The Battle of Weary Dunlop – Rebels v Tahs

The Rebels host the Waratahs in a battle for a spot in the finals.

It’s that time of year again; the week all Rebels fans have been waiting all season for, the week the team we love to hate graces AAMI park with their presence. It’s the Rebels v Waratahs week, Mexico v Trump, Melbourne v Sydney. It’s time for the Weary Dunlop Shield to return south of the border, where it belongs.

Let’s face it, with three games to go whoever loses this one’s season is over, both sides are fighting for the chance to play finals, and can’t afford to lose this game.  The Tahs are in a position where they need to win all three and hope some results go their way to secure a position in the Top 8.  The Rebels are hoping a win here so they can not rely on picking up a result in Christchurch next weekend.

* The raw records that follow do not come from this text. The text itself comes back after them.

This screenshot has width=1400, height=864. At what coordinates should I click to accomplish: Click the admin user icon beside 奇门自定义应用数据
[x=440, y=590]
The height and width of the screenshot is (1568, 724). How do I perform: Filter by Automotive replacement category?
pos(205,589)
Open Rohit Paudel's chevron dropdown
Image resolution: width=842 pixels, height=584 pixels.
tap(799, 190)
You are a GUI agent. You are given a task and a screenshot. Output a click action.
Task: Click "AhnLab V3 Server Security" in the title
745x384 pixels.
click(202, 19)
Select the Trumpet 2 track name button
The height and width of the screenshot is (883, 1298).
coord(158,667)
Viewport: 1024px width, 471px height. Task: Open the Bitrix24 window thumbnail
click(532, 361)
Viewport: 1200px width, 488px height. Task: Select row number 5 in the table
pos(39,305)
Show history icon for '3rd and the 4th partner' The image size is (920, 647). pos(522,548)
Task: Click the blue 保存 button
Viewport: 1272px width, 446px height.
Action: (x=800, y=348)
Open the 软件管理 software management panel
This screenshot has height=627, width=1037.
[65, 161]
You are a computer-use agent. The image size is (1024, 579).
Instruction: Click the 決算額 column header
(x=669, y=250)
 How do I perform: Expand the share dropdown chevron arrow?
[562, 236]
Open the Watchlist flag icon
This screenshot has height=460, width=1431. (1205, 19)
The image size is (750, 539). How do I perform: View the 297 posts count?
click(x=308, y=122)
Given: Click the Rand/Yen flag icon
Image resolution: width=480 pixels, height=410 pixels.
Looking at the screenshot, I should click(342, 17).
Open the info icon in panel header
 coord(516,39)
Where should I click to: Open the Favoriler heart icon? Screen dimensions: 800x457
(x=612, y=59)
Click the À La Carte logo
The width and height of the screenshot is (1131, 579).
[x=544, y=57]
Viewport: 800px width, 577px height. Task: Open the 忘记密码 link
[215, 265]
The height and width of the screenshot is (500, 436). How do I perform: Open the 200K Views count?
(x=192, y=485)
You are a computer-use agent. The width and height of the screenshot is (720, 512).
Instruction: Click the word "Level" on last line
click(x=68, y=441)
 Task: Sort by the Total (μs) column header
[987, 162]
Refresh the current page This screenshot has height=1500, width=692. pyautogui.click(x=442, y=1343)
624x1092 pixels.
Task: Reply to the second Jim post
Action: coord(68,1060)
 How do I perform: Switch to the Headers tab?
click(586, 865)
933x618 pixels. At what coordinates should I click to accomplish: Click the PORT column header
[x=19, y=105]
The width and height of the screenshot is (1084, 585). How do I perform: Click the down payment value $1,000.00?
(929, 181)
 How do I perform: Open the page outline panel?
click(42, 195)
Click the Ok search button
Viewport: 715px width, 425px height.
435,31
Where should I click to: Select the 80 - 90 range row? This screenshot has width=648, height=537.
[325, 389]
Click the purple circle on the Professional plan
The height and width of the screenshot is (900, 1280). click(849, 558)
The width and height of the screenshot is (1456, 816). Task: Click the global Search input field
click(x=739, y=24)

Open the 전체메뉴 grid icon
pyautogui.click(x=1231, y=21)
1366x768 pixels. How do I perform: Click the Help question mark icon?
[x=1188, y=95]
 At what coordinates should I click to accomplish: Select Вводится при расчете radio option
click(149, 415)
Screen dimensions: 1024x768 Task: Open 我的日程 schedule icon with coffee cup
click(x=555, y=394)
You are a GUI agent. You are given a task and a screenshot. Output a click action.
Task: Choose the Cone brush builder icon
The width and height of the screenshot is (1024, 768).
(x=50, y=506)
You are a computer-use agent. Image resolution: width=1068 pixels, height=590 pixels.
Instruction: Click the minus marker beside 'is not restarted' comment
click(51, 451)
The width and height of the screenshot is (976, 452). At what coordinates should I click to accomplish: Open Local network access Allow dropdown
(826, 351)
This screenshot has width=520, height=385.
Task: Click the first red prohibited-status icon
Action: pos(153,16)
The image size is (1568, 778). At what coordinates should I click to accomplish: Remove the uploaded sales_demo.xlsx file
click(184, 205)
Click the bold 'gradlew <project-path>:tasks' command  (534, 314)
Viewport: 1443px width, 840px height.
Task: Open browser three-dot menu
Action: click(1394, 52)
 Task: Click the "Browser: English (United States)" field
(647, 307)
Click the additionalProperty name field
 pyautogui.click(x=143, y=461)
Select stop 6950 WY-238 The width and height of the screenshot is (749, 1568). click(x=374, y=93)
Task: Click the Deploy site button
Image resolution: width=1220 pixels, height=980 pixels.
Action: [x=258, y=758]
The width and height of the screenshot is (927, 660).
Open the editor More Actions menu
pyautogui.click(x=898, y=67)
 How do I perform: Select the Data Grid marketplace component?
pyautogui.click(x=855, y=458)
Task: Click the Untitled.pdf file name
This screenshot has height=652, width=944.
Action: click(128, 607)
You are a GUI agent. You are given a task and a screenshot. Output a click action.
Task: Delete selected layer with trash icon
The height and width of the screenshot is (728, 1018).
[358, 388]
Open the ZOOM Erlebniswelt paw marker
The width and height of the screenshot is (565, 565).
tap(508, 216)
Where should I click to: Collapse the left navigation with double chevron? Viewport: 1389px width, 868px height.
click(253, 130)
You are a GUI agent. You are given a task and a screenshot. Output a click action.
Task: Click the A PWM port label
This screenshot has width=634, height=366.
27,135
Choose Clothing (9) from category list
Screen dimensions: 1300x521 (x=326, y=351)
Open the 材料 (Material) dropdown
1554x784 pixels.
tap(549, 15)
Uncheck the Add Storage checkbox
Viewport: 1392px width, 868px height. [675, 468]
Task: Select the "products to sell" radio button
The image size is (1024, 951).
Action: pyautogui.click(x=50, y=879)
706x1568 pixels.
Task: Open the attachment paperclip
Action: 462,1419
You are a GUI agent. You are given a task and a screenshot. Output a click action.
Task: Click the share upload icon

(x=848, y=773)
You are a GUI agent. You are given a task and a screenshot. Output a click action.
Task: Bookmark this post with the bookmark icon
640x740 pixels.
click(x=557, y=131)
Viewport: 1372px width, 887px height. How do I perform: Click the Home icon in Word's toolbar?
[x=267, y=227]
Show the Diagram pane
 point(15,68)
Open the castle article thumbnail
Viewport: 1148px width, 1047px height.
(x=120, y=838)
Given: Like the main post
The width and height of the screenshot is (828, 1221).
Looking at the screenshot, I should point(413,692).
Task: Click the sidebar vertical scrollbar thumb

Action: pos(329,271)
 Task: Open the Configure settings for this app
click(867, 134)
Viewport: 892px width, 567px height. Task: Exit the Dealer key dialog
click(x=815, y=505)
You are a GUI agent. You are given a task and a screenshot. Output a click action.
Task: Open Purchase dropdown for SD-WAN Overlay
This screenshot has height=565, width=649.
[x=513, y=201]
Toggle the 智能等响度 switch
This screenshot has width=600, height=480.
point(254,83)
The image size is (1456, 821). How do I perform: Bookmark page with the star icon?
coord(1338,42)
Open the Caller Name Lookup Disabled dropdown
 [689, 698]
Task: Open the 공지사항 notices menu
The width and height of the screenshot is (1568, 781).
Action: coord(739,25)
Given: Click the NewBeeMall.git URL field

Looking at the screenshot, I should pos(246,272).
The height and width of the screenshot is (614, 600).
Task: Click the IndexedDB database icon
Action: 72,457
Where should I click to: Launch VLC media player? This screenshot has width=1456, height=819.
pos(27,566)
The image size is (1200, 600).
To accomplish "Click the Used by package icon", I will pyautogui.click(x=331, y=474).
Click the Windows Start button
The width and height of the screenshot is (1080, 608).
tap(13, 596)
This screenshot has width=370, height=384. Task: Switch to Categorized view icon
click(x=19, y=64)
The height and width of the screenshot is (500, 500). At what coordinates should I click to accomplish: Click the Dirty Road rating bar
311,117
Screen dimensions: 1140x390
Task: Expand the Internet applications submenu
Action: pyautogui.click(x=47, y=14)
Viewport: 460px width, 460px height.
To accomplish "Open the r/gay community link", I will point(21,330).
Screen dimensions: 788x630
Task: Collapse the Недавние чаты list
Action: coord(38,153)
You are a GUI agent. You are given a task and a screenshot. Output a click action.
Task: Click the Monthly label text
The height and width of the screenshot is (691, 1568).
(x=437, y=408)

The Rebels are coming off a massive win in Japan in Tokyo, with some big names returning from injury.  Matt Toomua making his first start of the year this is the strongest side the Rebels have fielded all season.

The Tahs, on the other hand, are coming off a tough loss to the Jaguares where they failed to pick up a bonus point. The Waratahs have been the bridesmaids all season long, with all 8 losses being by under 10 points.  Talk about a season of missed opportunities.

Teams

The Rebels welcome back Jones and Naisarani from injury, bolstering an already strong pack.   Richard Hardwick retains his spot at 7, with Cottrell dropping to the bench.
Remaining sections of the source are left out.